Inspired by the natural history collections at Overbeck’s House in nearby Devon, Amanda first began creating three-dimensional birds with machine embroidery.  Peaslake is surrounded by the Surrey Hills Area of Outstanding Beauty.  Thus, surrounded by stunning woodlands and drawing on her experience as a botanical artist, Amanda considered “if I can make a bird with embroidery, I can make bark.”  And so began her journey into embroidering nature.

Daily woodland walks with her dogs provide inspiration, spying bits of lichen and moss, as well as a vast array of fungi.  Amanda collects very few pieces of downed material, mainly relying on her camera as a record.  “Just let go, and beautiful things happen!”

Some of the fungi is based around a papier mache structure and others like the bark are based on a dissolvable matrix that is embroidered with many layers and colors, building up into a dimensional life-like representation of the original forest growth.  Each item contains thousands of miles of thread.

Most of her work is commissioned, with many pieces making their way to America to private collections of various celebrities.
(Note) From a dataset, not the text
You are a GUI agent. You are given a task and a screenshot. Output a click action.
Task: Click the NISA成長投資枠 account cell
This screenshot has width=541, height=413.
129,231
Annually, she sends pieces to the Detroit Garden Works collection.

Currently, Amanda is working on a sizeable commission for an unnamed duke in Scotland.  This conserva

tion-minded gentleman has a large estate with numerous examples of threatened or endangered species.  When completed, some of Amanda’s work will rotate out from the Duke’s private collection to be displayed at various galleries in the UK and, possibly, the New York Botanical Garden.

When asked about workshops, Amanda told me that with all the commissions, she really has no time to teach; and the length of time needed to teach and create even a small piece of lichen or moss would require days.  Instead, we should each “follow our own creative journey.”